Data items
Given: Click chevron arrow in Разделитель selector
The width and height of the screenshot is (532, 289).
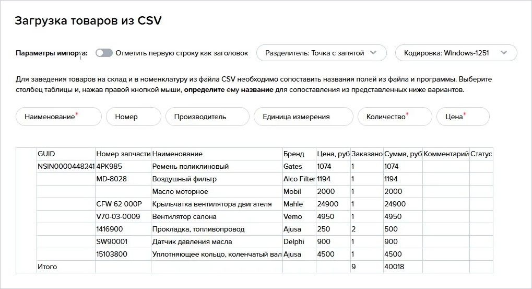Looking at the screenshot, I should coord(373,53).
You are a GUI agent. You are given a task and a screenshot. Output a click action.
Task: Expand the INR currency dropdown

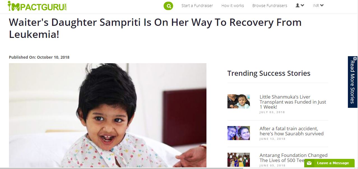click(318, 6)
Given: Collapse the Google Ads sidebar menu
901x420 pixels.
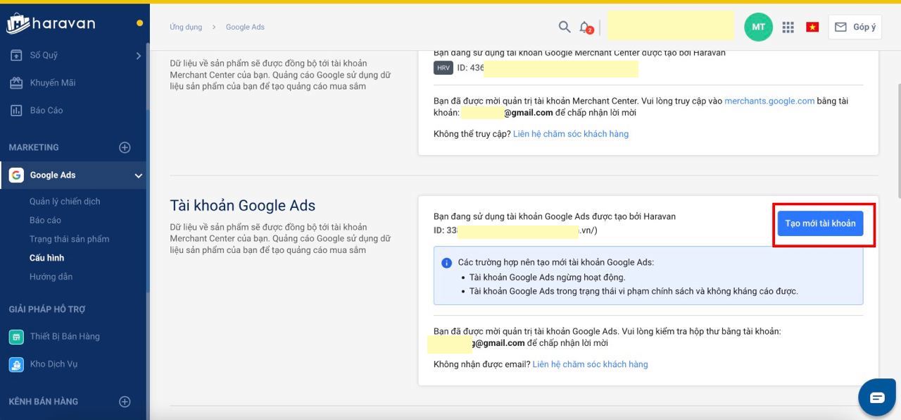Looking at the screenshot, I should [x=139, y=175].
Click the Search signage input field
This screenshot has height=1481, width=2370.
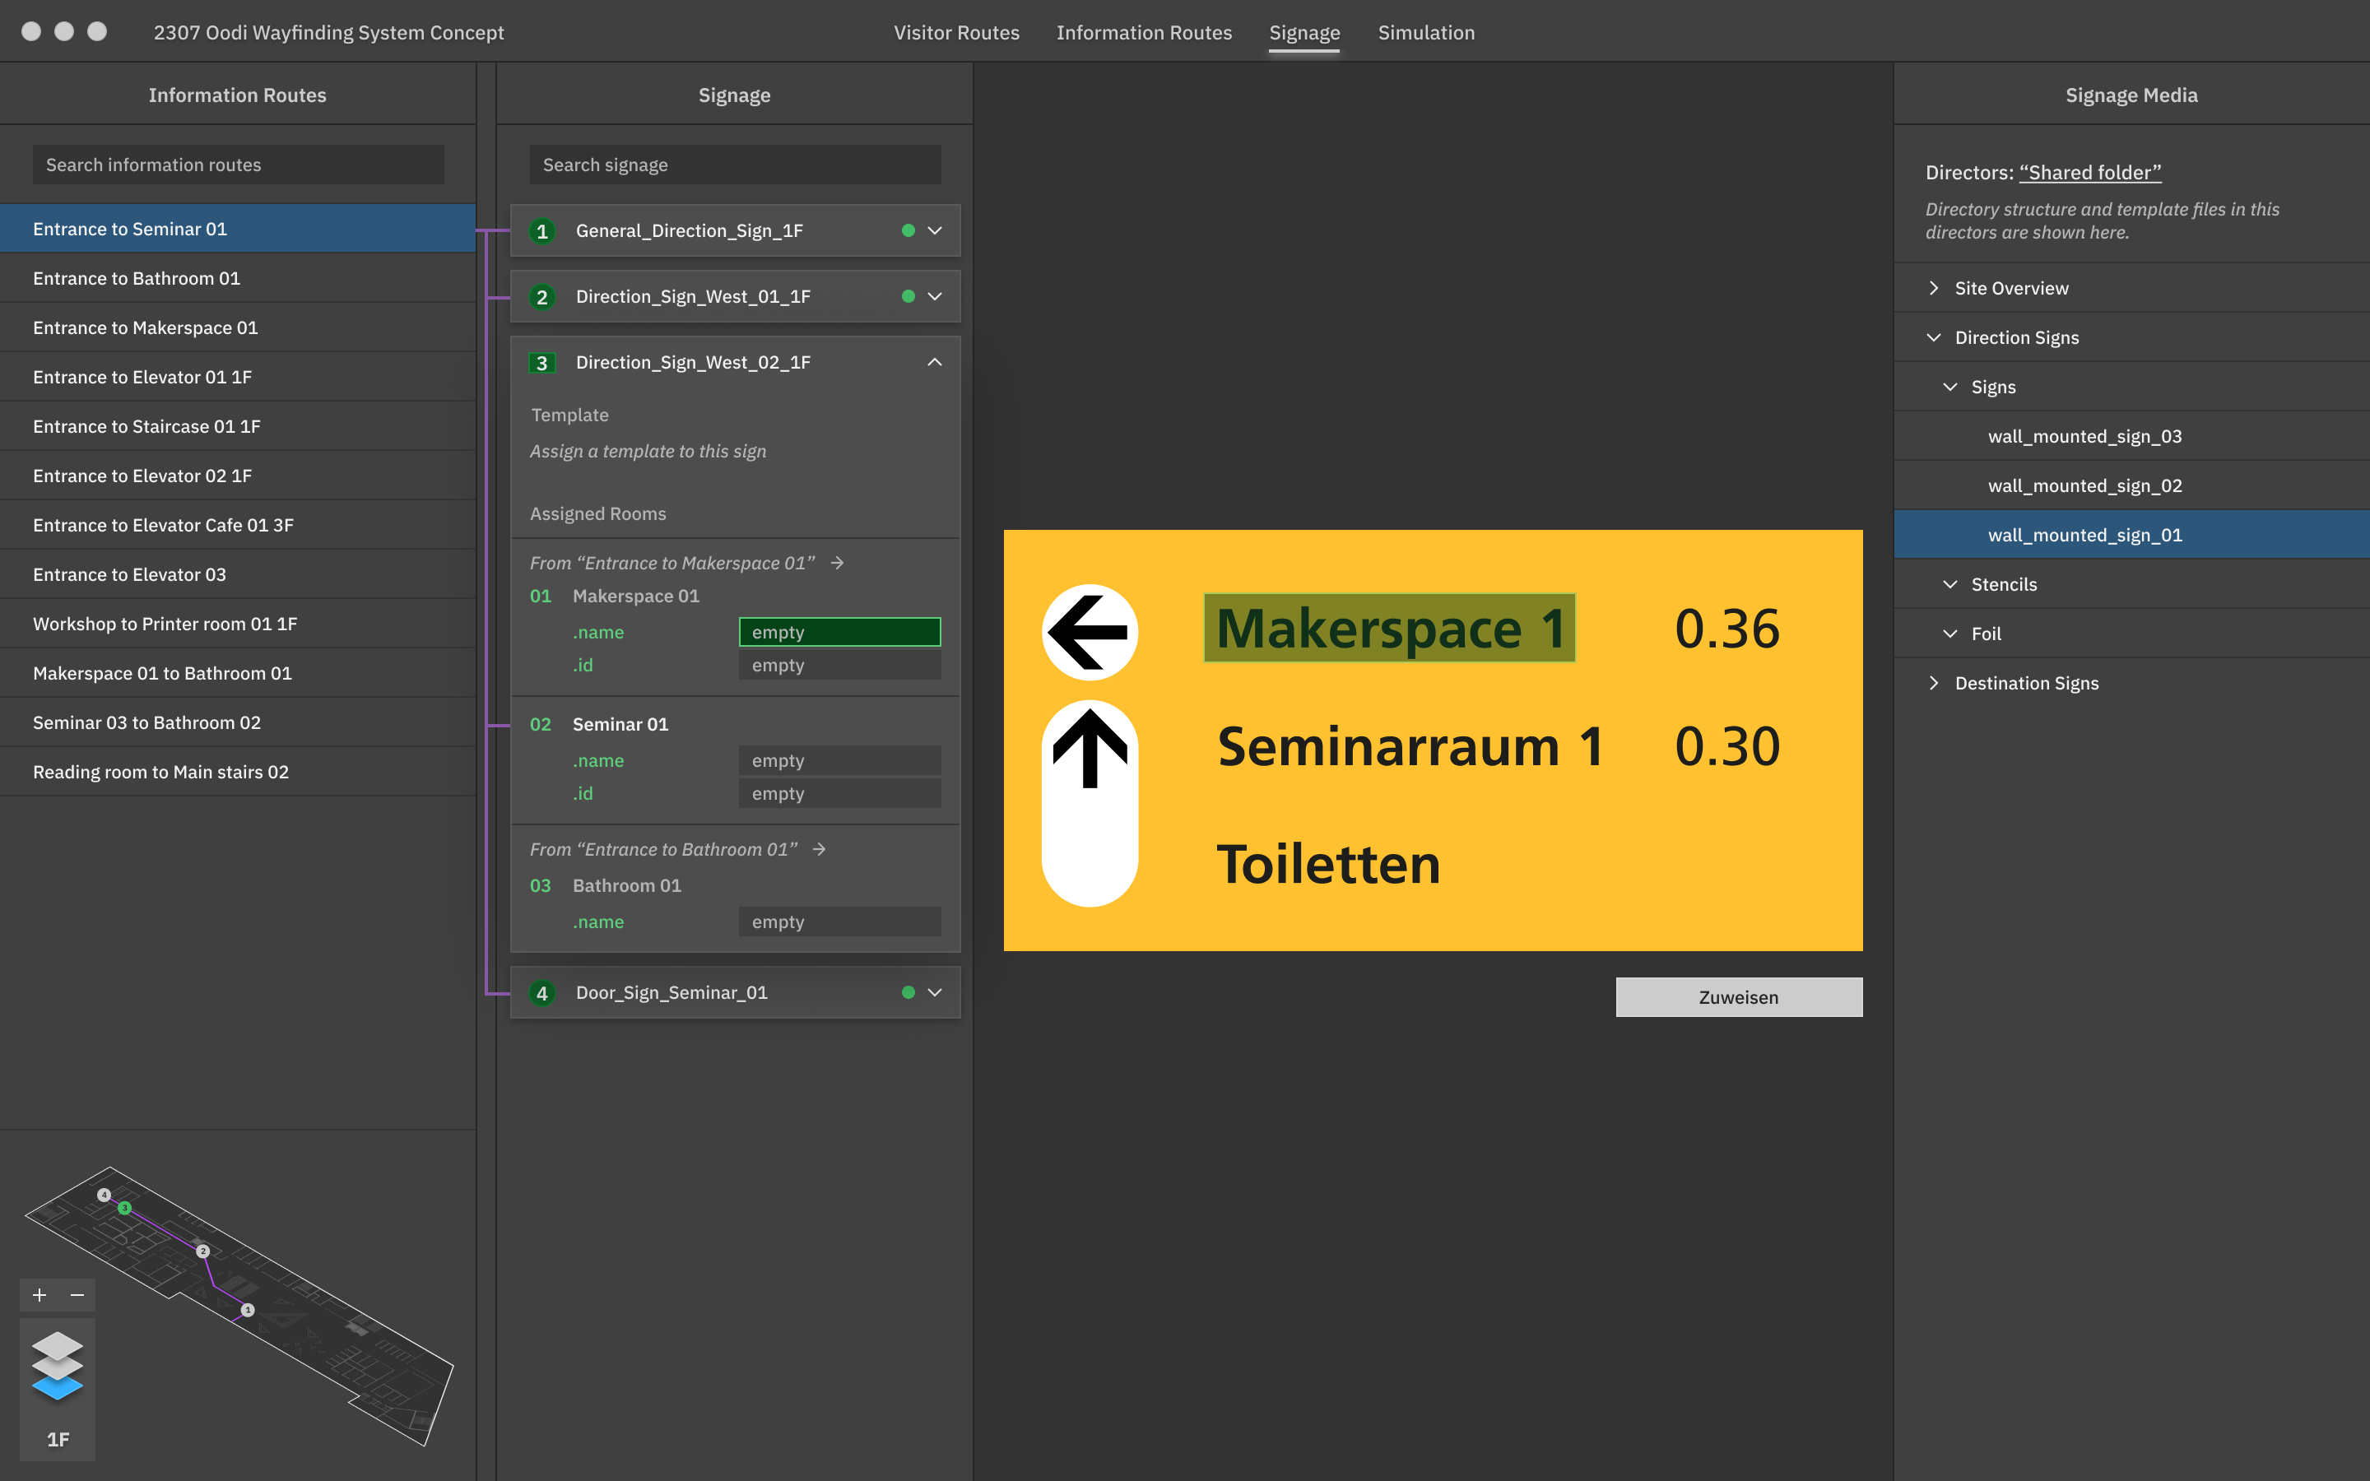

# [Exercise aim]
Reproduce the records above exactly, but only from the line containing "Task: Expand the INR currency dropdown" through the last line, both included, and without any pictures.

# [Output]
Task: Expand the INR currency dropdown

click(318, 6)
Given: Collapse the Google Ads sidebar menu
901x420 pixels.
Looking at the screenshot, I should [x=139, y=175].
Click the Search signage input field
This screenshot has height=1481, width=2370.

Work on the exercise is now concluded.